Now reading your further project description, I wonder whether a motorised fader is what you need. You don't need the additional complexity of having to react to and record people making adjustments to your fader settings. This sounds much more like a job for some kind of linear actuator.

To operate hundreds of them is still not too easy, but it's going to be a lot easier than motorised faders - and these actuators have the power (they can get really powerful) and the range (can be seriously long) to push up the liner that forms the surface of your mountain range.

Thanks for that.
I would not use a motorised fader for that I would use a liner actuator. Their are many types of design and some can be expensive however you can make then yourself.

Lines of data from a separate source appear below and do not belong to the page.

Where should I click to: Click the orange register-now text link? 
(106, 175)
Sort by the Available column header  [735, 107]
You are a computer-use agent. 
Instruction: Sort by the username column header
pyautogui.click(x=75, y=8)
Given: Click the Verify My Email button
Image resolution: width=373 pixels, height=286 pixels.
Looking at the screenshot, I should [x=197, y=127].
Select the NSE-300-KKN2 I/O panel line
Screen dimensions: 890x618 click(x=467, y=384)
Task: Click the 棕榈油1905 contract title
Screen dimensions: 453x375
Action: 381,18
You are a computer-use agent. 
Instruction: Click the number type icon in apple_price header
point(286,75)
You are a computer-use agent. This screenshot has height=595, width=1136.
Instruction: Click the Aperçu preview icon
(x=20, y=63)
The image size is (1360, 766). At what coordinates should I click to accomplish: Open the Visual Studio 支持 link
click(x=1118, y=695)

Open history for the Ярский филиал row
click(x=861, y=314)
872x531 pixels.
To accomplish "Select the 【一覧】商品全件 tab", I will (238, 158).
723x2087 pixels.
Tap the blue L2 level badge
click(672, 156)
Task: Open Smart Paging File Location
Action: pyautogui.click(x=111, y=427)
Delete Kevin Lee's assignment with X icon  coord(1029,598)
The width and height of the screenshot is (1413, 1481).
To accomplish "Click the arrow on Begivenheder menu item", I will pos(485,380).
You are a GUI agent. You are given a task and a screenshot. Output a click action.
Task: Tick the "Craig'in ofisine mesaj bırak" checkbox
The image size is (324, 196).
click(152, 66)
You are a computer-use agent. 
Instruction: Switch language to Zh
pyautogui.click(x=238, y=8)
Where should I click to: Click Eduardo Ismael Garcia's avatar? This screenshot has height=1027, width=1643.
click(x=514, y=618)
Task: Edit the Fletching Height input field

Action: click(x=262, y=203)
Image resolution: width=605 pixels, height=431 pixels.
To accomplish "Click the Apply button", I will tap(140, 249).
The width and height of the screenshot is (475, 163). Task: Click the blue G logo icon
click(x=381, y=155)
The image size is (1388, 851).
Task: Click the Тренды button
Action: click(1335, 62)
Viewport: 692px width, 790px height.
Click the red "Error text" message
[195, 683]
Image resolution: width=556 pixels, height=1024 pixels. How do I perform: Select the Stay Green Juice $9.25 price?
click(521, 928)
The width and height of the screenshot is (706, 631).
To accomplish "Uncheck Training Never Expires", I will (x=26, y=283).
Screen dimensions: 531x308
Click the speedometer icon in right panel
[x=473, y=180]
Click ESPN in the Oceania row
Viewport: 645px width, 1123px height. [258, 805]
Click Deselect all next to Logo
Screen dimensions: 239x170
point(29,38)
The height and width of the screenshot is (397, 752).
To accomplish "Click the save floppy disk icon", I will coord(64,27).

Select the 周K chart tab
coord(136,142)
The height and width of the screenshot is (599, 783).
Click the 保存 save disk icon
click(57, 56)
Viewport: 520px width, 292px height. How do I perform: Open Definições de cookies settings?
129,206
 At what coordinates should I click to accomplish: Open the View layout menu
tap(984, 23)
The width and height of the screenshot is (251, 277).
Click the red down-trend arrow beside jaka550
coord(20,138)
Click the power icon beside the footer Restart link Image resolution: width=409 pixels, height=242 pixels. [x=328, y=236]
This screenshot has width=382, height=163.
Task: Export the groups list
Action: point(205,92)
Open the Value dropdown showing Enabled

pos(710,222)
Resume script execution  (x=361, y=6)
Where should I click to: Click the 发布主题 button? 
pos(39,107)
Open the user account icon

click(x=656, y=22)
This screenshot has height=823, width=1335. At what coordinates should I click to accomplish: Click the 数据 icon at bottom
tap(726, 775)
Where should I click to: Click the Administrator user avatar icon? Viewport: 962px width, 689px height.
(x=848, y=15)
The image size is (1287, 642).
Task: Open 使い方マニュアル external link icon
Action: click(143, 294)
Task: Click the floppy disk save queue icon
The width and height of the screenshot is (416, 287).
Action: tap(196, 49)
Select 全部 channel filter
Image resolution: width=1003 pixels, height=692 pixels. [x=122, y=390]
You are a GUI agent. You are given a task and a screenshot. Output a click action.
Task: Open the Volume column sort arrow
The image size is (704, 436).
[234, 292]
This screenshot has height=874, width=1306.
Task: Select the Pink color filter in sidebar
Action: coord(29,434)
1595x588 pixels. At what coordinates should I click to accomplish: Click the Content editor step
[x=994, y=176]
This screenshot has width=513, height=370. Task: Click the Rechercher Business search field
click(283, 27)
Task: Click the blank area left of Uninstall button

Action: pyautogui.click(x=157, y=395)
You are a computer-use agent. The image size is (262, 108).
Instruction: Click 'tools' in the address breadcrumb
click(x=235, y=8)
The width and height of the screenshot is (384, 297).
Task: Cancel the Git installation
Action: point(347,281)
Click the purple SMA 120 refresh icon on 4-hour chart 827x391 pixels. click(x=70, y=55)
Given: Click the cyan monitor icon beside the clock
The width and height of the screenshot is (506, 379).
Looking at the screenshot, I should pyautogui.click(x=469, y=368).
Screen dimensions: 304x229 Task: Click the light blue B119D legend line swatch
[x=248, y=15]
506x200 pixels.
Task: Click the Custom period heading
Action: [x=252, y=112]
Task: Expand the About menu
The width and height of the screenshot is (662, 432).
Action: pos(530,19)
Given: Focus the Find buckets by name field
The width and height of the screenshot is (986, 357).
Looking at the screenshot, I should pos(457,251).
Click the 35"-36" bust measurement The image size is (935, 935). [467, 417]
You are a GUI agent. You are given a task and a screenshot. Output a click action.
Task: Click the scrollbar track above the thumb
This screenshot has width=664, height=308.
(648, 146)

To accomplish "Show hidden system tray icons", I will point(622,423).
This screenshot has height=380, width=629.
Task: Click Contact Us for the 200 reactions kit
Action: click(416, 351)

Their are a few designs but this one is the hackiest, their are a few variations of that as well.

For reliability and ease of construction I'd go for the more expensive store bought ones myself :slight_smile:

Our team has discussed pneumatic versus electric actuators before and that was the original idea for the project. My personal worry with pneumatics is that until the number of actuators is increased to something like a 60x60 table, the cost of getting everything started might be higher, whereas with electric actuators, the scaling itself would become expensive. But maybe it is time to revisit some of those ideas again. And I definitely see the point now of the unneeded touch sensitivity of motor faders.

Thank you all for the advice that you have. Really is helping me think through this project. There is not a deadline for the project, and is something that I enjoy working on in my spare time. Brings together a lot of fields that I haven't worked with in the past (GIS, programming, Arduino, design, etc). Definitely learning a lot!

No steers clere of pneumatics they manly go in or out not partial way. The control of those in a proportional extension mode is complex.